Those big, friendly “free delivery” banners on your favorite food apps may soon come with a reality check. The Federal Trade Commission has launched a nationwide review of how food and grocery delivery platforms display prices, warning that splashy offers can hide steep service charges that only show up at the very end of an order. Officials say those surprise add-ons muddy comparison shopping and quietly drive up the true cost of everyday meals and groceries, following a rise in consumer complaints and recent enforcement actions.
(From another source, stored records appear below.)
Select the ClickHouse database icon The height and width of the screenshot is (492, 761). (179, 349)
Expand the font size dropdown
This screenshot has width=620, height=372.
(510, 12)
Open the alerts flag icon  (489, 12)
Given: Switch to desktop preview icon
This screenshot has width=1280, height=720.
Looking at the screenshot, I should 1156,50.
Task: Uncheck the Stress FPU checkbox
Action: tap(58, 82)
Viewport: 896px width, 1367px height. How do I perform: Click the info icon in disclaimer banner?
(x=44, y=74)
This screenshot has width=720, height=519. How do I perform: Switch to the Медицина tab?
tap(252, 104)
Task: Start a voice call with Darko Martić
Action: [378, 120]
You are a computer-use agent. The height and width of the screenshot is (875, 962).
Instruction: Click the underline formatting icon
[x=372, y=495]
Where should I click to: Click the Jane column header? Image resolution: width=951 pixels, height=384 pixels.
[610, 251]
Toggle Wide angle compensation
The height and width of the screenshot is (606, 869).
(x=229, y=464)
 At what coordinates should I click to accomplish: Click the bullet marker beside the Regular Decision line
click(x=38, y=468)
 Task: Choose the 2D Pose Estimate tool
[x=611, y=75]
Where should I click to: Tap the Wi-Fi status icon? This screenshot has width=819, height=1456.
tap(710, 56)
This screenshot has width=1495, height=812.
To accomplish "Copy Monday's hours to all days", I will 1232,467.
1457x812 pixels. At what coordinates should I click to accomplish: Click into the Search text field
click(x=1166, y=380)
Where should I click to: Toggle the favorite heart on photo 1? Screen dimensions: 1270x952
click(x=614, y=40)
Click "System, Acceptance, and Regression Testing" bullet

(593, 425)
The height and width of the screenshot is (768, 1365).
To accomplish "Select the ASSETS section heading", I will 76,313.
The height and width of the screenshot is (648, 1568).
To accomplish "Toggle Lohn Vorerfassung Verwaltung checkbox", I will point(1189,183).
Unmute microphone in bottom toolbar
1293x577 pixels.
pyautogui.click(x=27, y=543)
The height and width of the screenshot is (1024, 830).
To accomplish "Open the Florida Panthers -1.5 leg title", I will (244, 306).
As laid out by the FTC, the agency is seeking written public comments as a first step toward potential rulemaking on unfair or deceptive fee practices tied to delivery apps. "Clear and truthful pricing is essential to competitive markets," Christopher Mufarrige, director of the FTC’s Bureau of Consumer Protection, said in the announcement. The agency is pitching the move as an effort to protect consumers and shore up price transparency.
What the ANPRM Asks
The FTC’s 47-page Advance Notice of Proposed Rulemaking lays out a long list of questions for consumers, advocates and industry. Among them: should platforms have to show the total price up front, spell out who actually gets each fee, clarify when fees are variable or contingent, and disclose any use of personalized pricing. The ANPRM notes that, "while platforms may purport to offer 'free delivery' or '$0 delivery,' they often tack on non‑optional charges for delivery orders," and asks whether a nationwide rule could rein that in. Once the notice is published in the Federal Register, consumers will have 30 days to file comments. The full text is available in a filing from the FTC.
Enforcement History
The agency is not starting from scratch. It pointed to recent settlements and enforcement actions as proof the problem has staying power. Regulators highlighted a roughly $60 million settlement with Instacart in December 2025 and a $25 million settlement with Grubhub in December 2024 over alleged misleading delivery pricing, according to Dow Jones/MarketScreener. Taken together, those cases signal the agency’s view that case-by-case enforcement may not be enough to fix disclosure problems across the industry.
Why Consumers Care
For many shoppers, the frustration is already familiar. People tell local stations they often do not see the real bottom line until the very last screen of an order. "I bought something recently, and it was like $100, and it’s only eight items," one Atlanta shopper told WSB‑TV, summing up how quickly fees can snowball for families on a budget.
What Comes Next
The draft notice went to the Office of Management and Budget for review earlier in April, and the FTC says the ANPRM will be published in the Federal Register, which will trigger the 30-day public comment window. After collecting feedback, the agency could issue a specific proposed rule, revise its strategy, or lean on other enforcement tools instead. Any final outcome could force delivery platforms to rethink how they advertise prices and break out fees on checkout screens.
Legal Implications
If the FTC moves from an ANPRM to a binding rule, it could broaden the reach of the agency’s prior work on unfair or deceptive fees and give regulators more explicit authority to seek civil penalties and consumer refunds under existing trade-regulation powers, as reflected in the Federal Register rulemaking record. For businesses, that would likely translate into showing an all-in price when a product is first displayed and being much clearer about what a "service" or "convenience" fee actually covers. Legal analysts note that such changes could raise compliance workloads but would likely improve transparency for shoppers.